Balsamic Vinaigrette
3 oz Extra Virgin Olive Oil
6 oz Balsamic Vinegar
1 Tbsp Dried Basil
1 tsp Garlic Powder
1 tsp Onion Powder

 

DIRECTIONS

Dressing
 
Place ingredients into a mixing bowl, blend using an immersion blender to dressing is fully amalgamated. Keep in an airtight container. Use as needed on salads.
 
Salad
 
Whitney and I differ on how we like the salad to be instructed:
 
Byron’s Version – Place the baked potato at the bottom of a large bowl, cut it length wise, then again in several cross sections like you would a regular baked potato. Place the guacamole on top of the potato (like you would sour cream).

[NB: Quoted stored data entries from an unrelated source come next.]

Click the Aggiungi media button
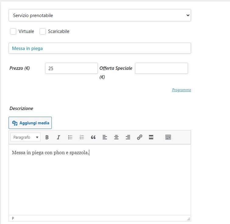Screen dimensions: 230x224 [30, 123]
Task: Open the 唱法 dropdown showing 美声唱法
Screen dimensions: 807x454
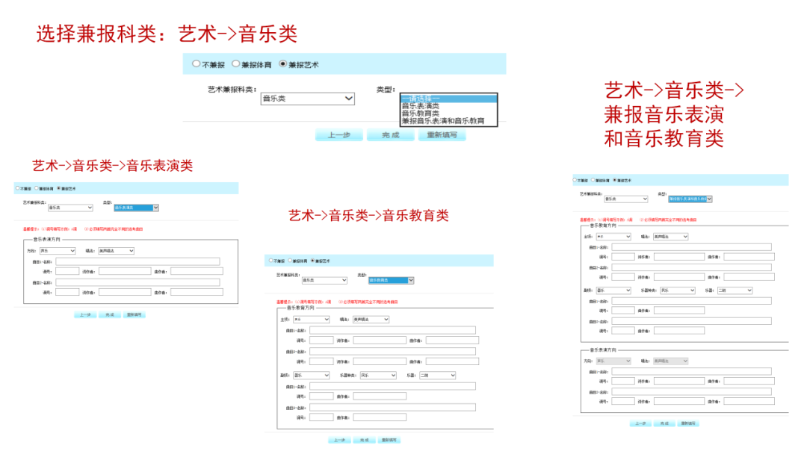Action: 115,251
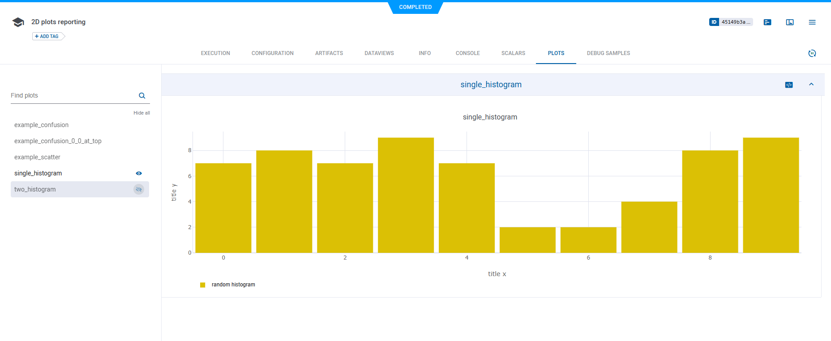This screenshot has width=831, height=341.
Task: Select example_scatter in the plots list
Action: point(37,158)
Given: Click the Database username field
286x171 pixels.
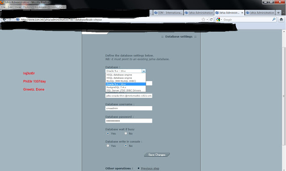Looking at the screenshot, I should 129,108.
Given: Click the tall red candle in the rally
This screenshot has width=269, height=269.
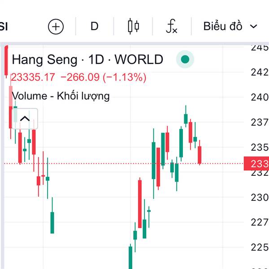Looking at the screenshot, I should coord(140,204).

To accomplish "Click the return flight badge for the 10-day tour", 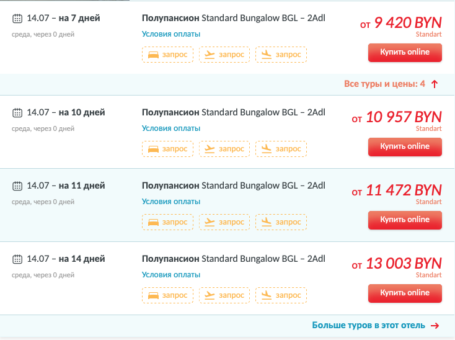I will click(x=281, y=149).
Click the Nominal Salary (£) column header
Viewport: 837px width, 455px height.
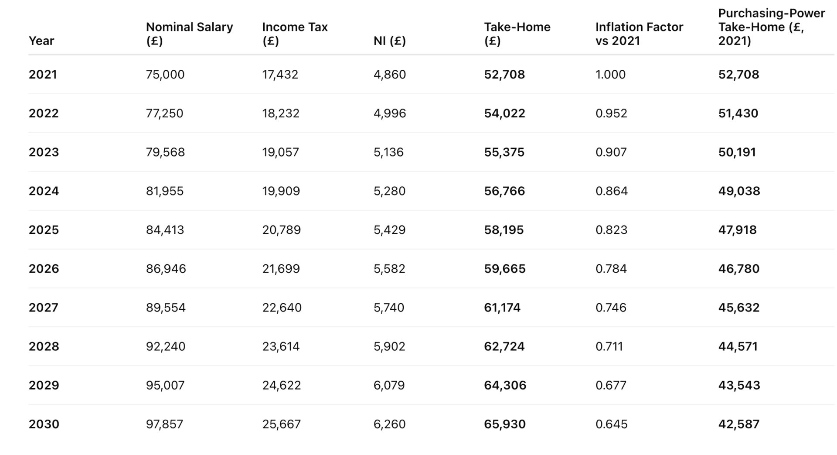(189, 34)
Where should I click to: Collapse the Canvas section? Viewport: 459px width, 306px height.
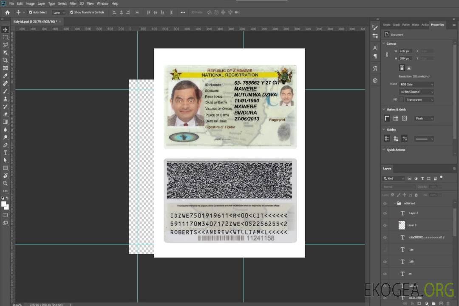point(384,43)
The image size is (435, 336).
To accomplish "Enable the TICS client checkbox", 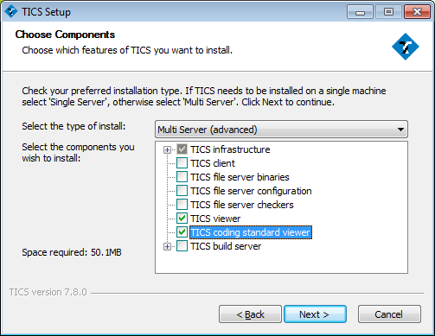I will click(182, 163).
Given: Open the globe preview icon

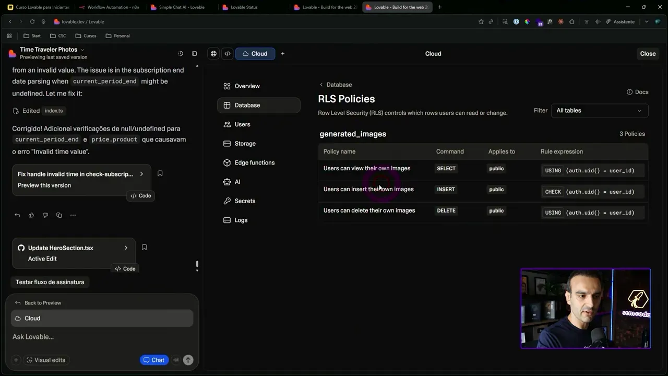Looking at the screenshot, I should [x=213, y=54].
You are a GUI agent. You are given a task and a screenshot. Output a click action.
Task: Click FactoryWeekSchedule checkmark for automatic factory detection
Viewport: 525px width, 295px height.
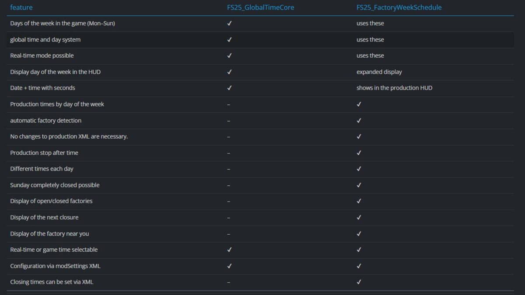pos(359,121)
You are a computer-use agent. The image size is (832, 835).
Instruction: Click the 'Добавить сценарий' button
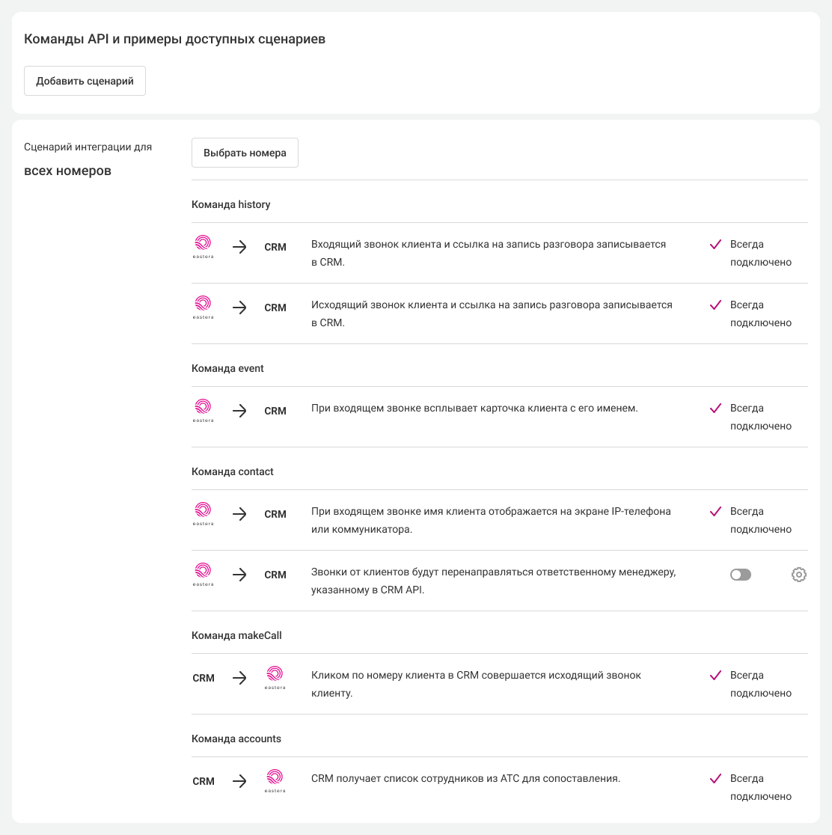click(x=85, y=81)
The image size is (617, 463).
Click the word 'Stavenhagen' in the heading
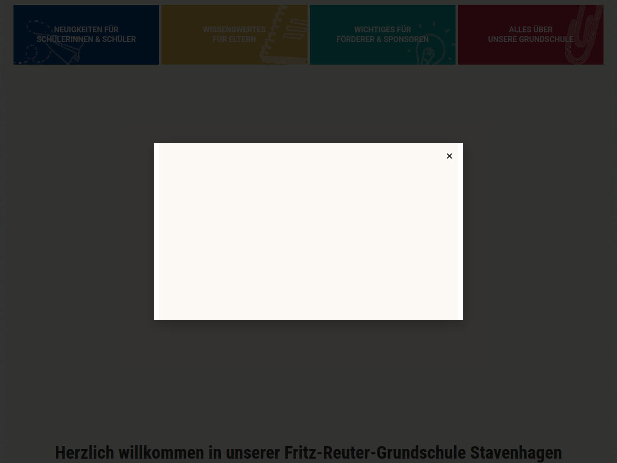pos(516,453)
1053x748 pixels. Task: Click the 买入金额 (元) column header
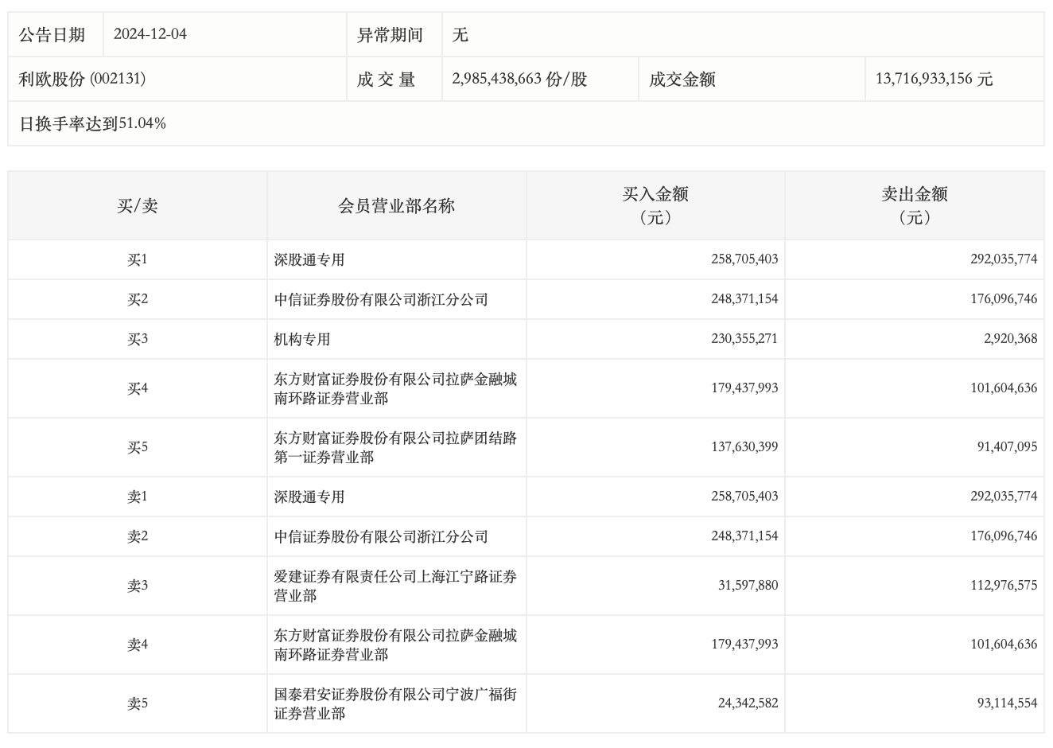point(655,205)
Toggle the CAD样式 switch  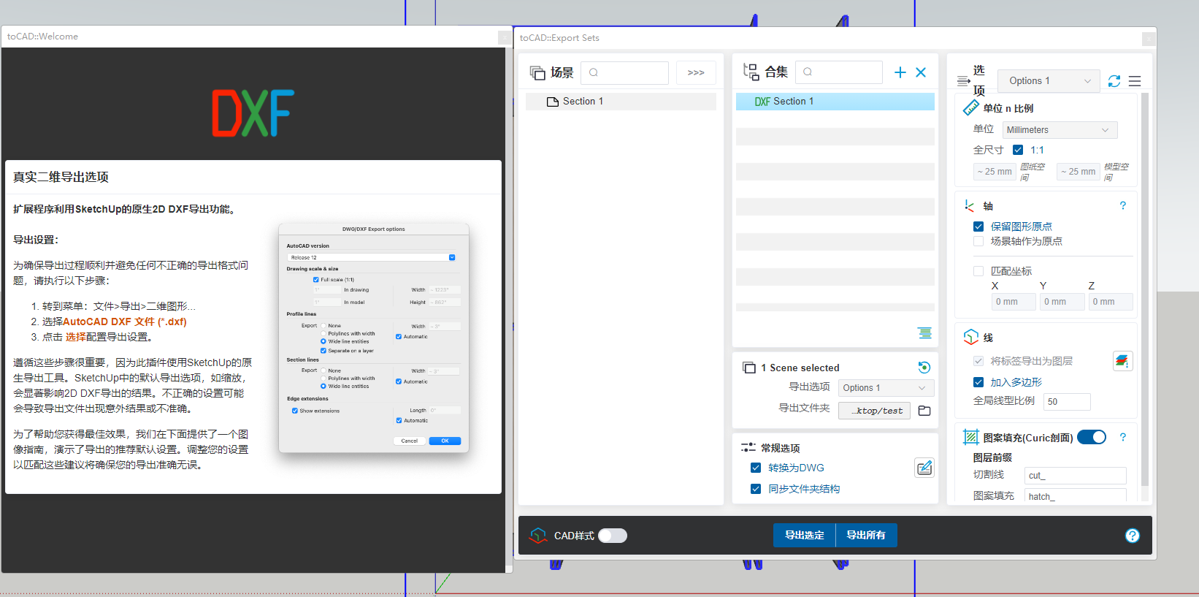(x=612, y=536)
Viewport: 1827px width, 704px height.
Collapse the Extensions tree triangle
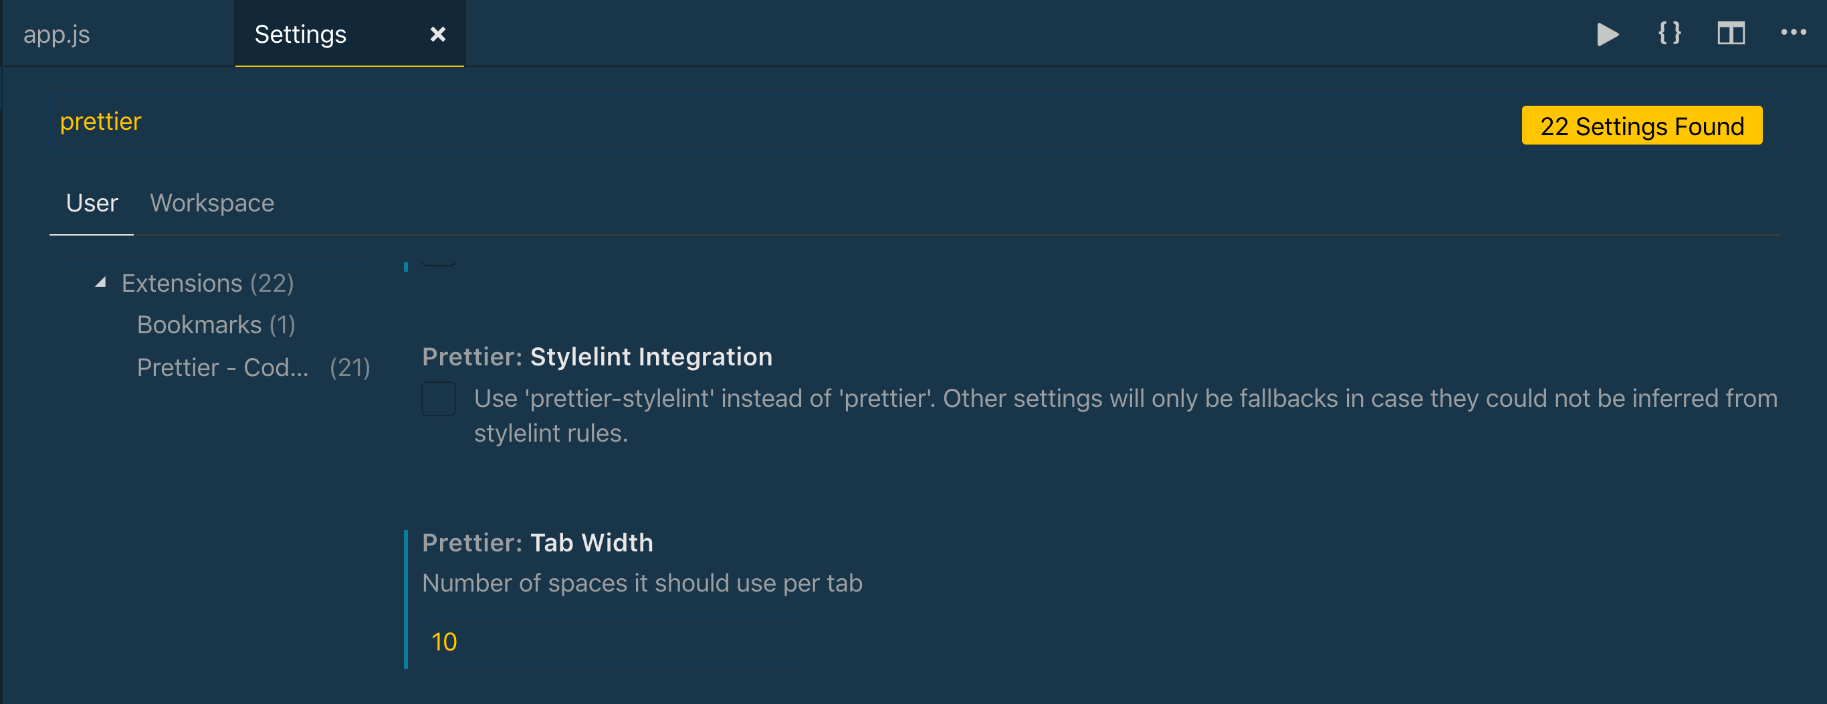(101, 283)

Then top with arugula, peppers, cucumbers, herbs, onions + cheese. finish with some dressing and grilled chicken/salmon for added protein.
 
Whitney’s Version – Place arugula in the bowl along with peppers, cucumbers + herbs. Dress lightly and toss. Then place a few cubes of baked potato, the cheese + guacamole in separate sections on top of the salad. This way you can make each bite a little different by combining different flavors and textures. She also likes to add her High Protein Falafels to her salad.